In the Sasanian period, places of exposure of the dead were probably not enclosed, being merely waste tracts at a prescribed distance from dwellings, roads, and cultivated fields, but under Muslim rule enclosures became necessary. One early observer, Moḥammad b. Karrām (d. 255/869), founder of the Karrāmīya, seems to have confused the daḵma with a fire-temple structure, perhaps with deliberate malice, writing that, should a Muslim taste wine third-hand and die, “it would not be lawful to pray over him. But he should be cast onto a Magian fire-temple so that the birds may devour him” (Zysow, p. 583).

▶ REQUEST 1
Retype the passage on places of exposure of the dead, starting with "In the Sasanian" and going on through "(Zysow, p. 583).".
▶ REQUEST 2
According to the passage on places of exposure of the dead, what movement did Moḥammad b. Karrām found?
▶ REQUEST 3
Carry on the passage on places of exposure of the dead, picking up after its final sentence.

▶ DATA SECTION
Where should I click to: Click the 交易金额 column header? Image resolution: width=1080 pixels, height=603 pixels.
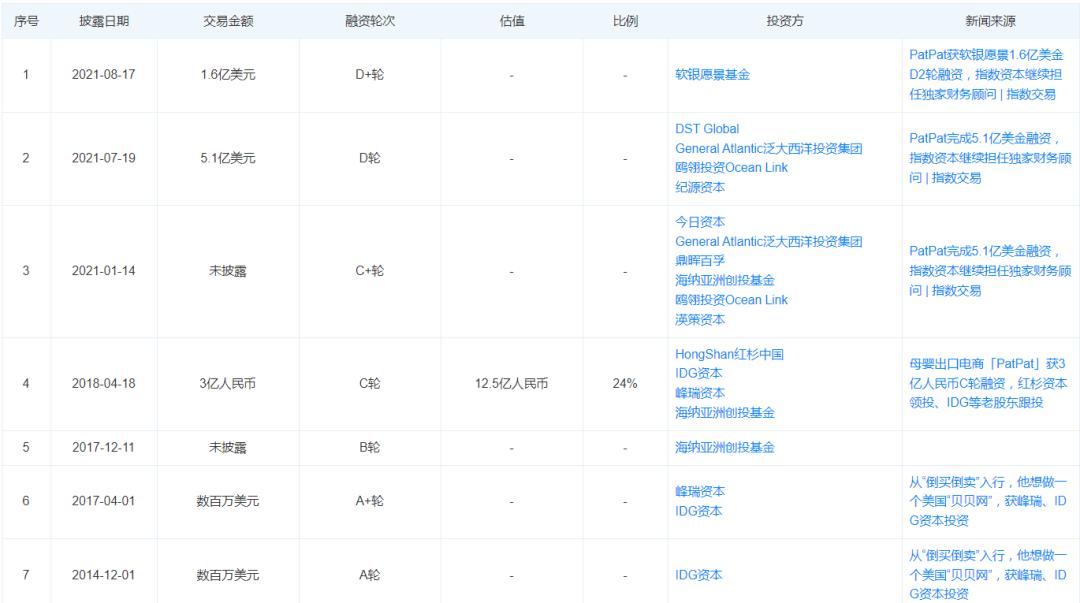click(227, 21)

▶ OUTPUT 1
In the Sasanian period, places of exposure of the dead were probably not enclosed, being merely waste tracts at a prescribed distance from dwellings, roads, and cultivated fields, but under Muslim rule enclosures became necessary. One early observer, Moḥammad b. Karrām (d. 255/869), founder of the Karrāmīya, seems to have confused the daḵma with a fire-temple structure, perhaps with deliberate malice, writing that, should a Muslim taste wine third-hand and die, “it would not be lawful to pray over him. But he should be cast onto a Magian fire-temple so that the birds may devour him” (Zysow, p. 583).

▶ OUTPUT 2
The Karrāmīya.

▶ OUTPUT 3
The custom of leaving the dead in protected open places appears to have continued for a time among the Parsis in India, which is tolerant of religious practices, for the traveler Odoric writing in 1325 noted that the Parsis exposed the dead in open fields (Firby, p. 88). Subsequent reports seem less reliable: Teixeira in the late 16th century reported from Iran that the Zoroas­trians abandoned the elderly in caves to die; their bodies were then allowed to dry there. Pietro della Valle, early in the 17th century, wrote that corpses were propped up in a place enclosed by walls; other travelers mentioned exposure of corpses in the open hollows of tree trunks or on stakes in the open. (For these reports see Firby, pp. 57f.)

The reports of travelers of the late 17th and 18th centuries described more accurately the daḵma, its dimensions, the nasā-sālārs, and the manner of laying out the dead. Cornelius Le Bruyn in the 18th century wrote of the Iranian Zoroastrians that they left the bones of the dead in a mountain daḵma for one year, and then buried the bones (for this and other reports, see Firby). The latter inaccurately calls the nasā-sālārs “grave-diggers,” though, as Henning showed in his critique of Onesicritus (pp. 21-23), the Persian term gūrkan “badger,” lit. “grave-digger,” seems to have persisted since ancient times.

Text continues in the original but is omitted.